WHAT YOU SHOULD DO: A single number is wanted: how many lines of the data below include the string "button"?

..........

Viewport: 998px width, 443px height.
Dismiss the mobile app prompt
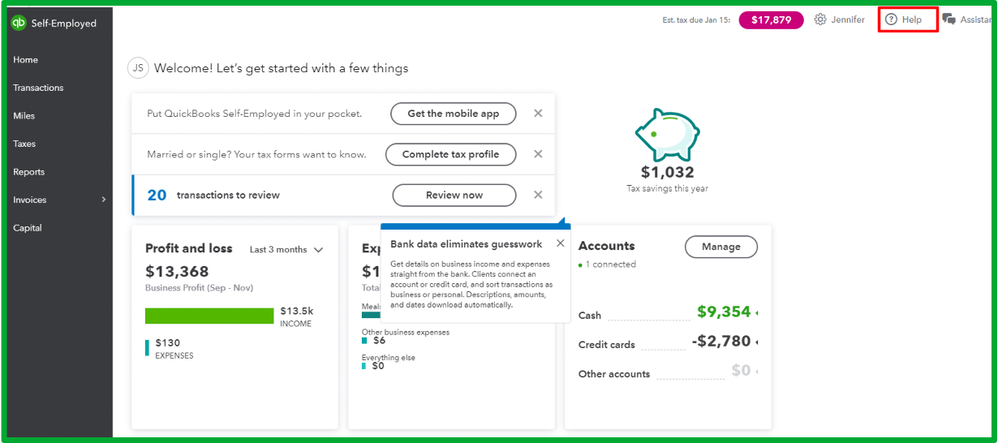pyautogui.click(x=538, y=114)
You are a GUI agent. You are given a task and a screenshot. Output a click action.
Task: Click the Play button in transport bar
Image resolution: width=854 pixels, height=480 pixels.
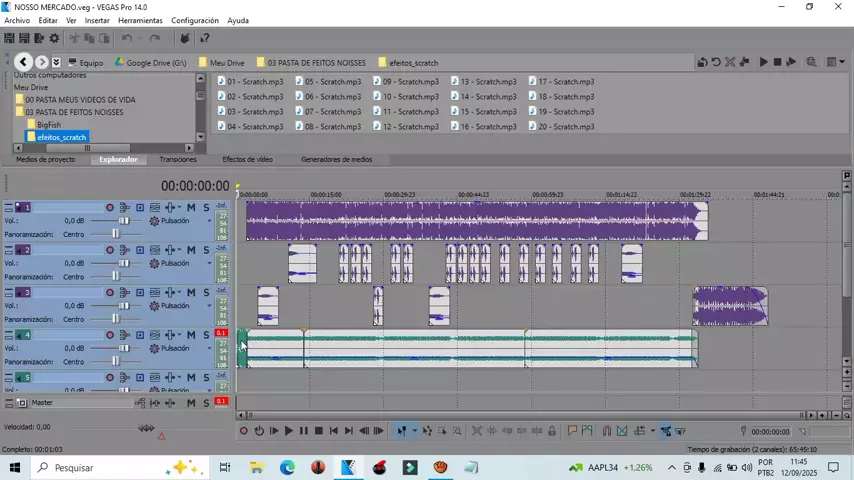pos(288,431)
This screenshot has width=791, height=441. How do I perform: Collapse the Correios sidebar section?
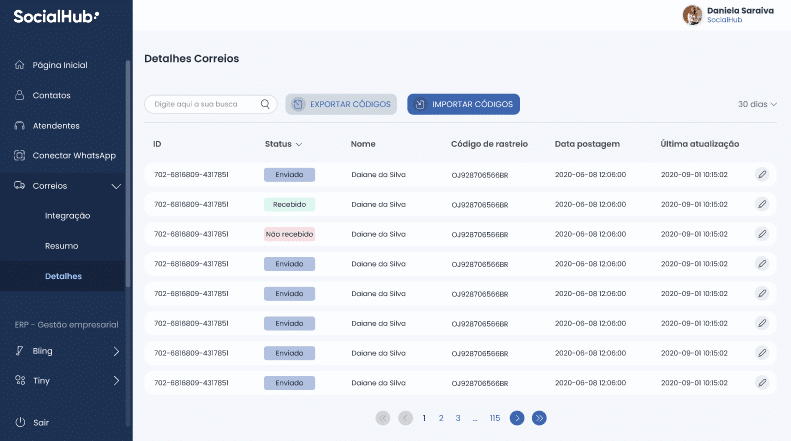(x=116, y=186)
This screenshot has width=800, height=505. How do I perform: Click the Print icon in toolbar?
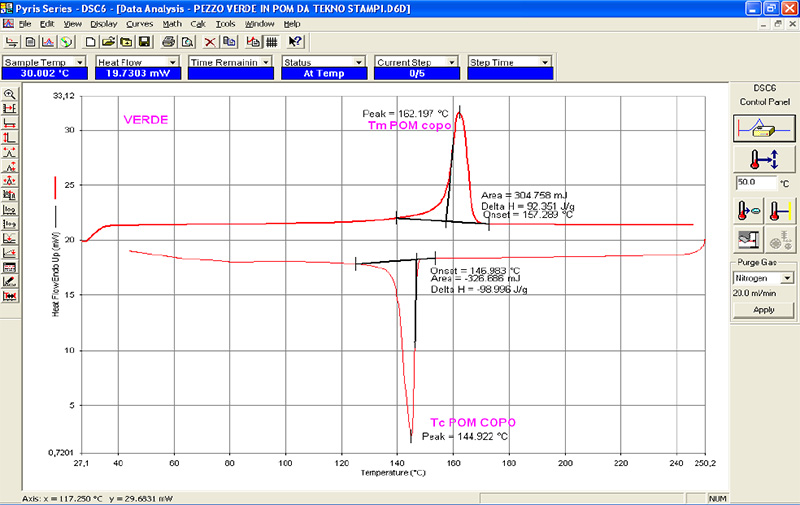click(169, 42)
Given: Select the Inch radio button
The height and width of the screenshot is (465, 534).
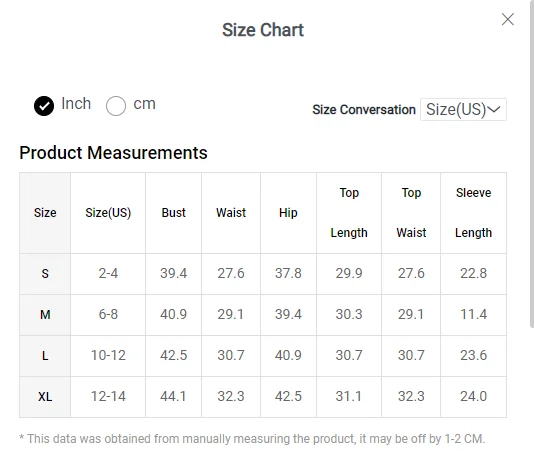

..........

TASK OUTPUT: 2